**Problem to solve**:
From the line that contains "Click the Block button" down to the last line of the entries, please return everything exactly, except the pictures.

**Records provided**:
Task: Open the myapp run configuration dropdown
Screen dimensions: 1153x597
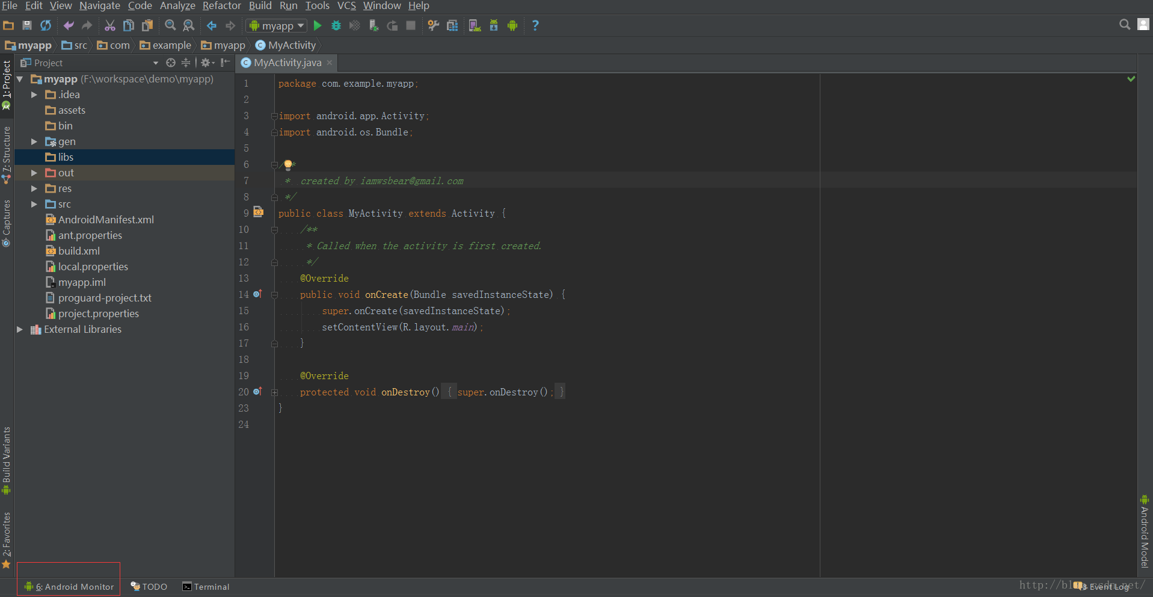Action: (277, 25)
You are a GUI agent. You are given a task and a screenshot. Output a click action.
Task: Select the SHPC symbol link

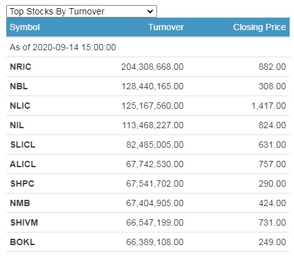[22, 183]
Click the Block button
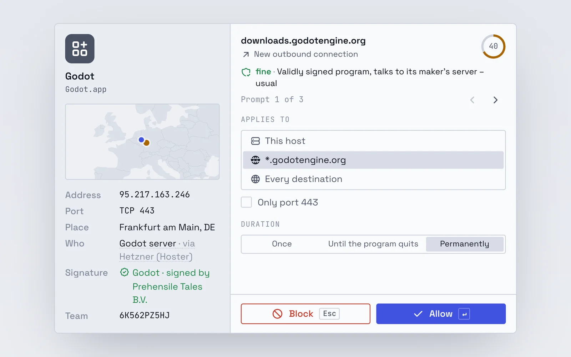The height and width of the screenshot is (357, 571). (305, 314)
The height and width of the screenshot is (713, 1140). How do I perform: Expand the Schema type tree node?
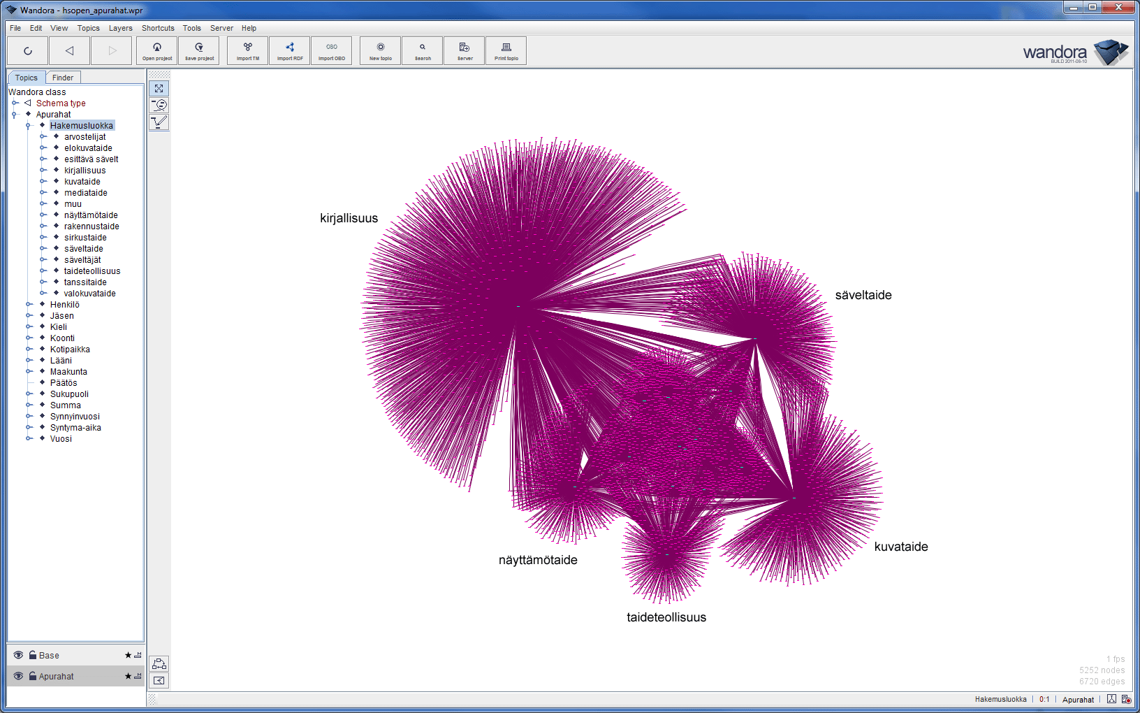click(15, 103)
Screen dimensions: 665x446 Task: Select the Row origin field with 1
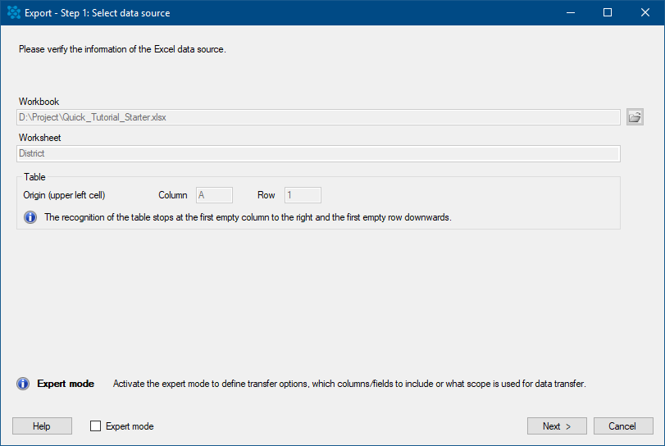click(303, 195)
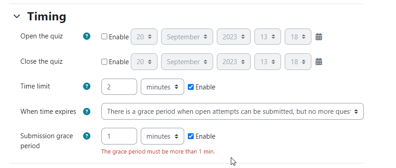Select the Close the quiz year dropdown
The width and height of the screenshot is (396, 168).
[x=234, y=62]
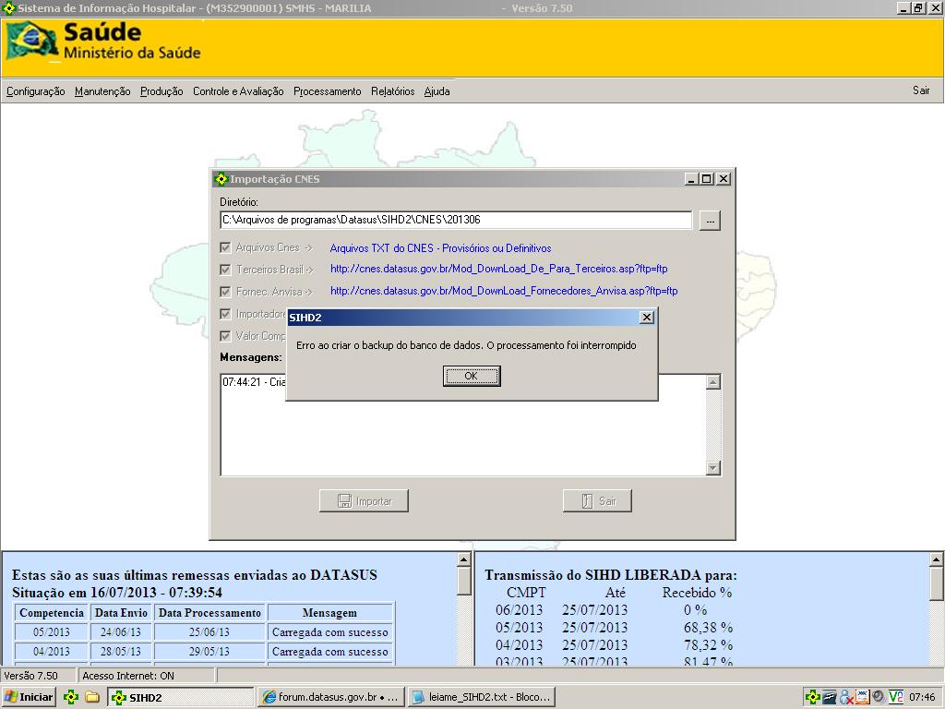The image size is (945, 709).
Task: Click the directory browse (...) button
Action: click(709, 221)
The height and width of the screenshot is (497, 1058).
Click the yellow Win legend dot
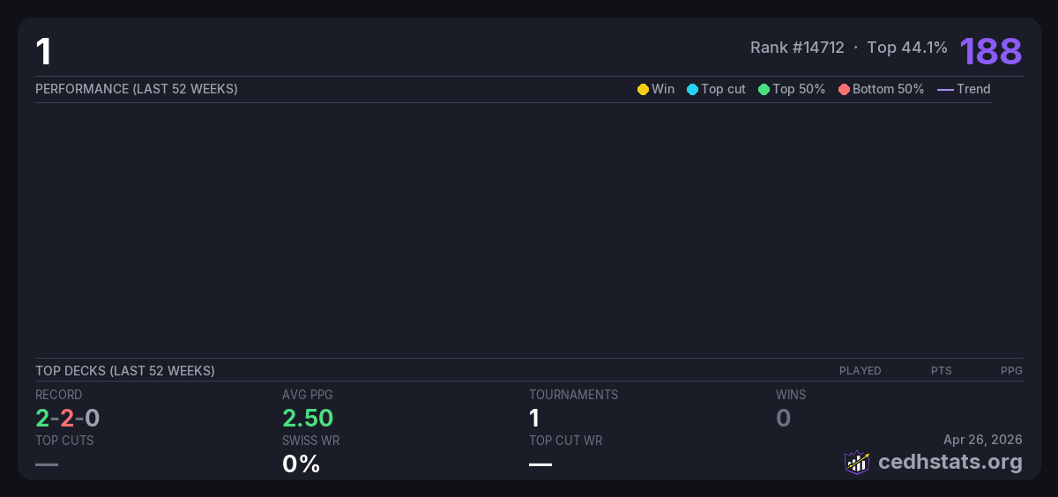tap(643, 89)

**Completed exercise**:
Click the Block button
The height and width of the screenshot is (357, 571). (305, 314)
The height and width of the screenshot is (713, 1140). How do I perform: Expand the Schema type tree node?
click(15, 103)
Screen dimensions: 665x446 Task: Select the Row origin field with 1
click(303, 195)
Select the Close the quiz year dropdown
The width and height of the screenshot is (396, 168).
[x=234, y=62]
The image size is (945, 709).
Task: Click the directory browse (...) button
Action: click(709, 221)
The height and width of the screenshot is (497, 1058).
Click the yellow Win legend dot
tap(643, 89)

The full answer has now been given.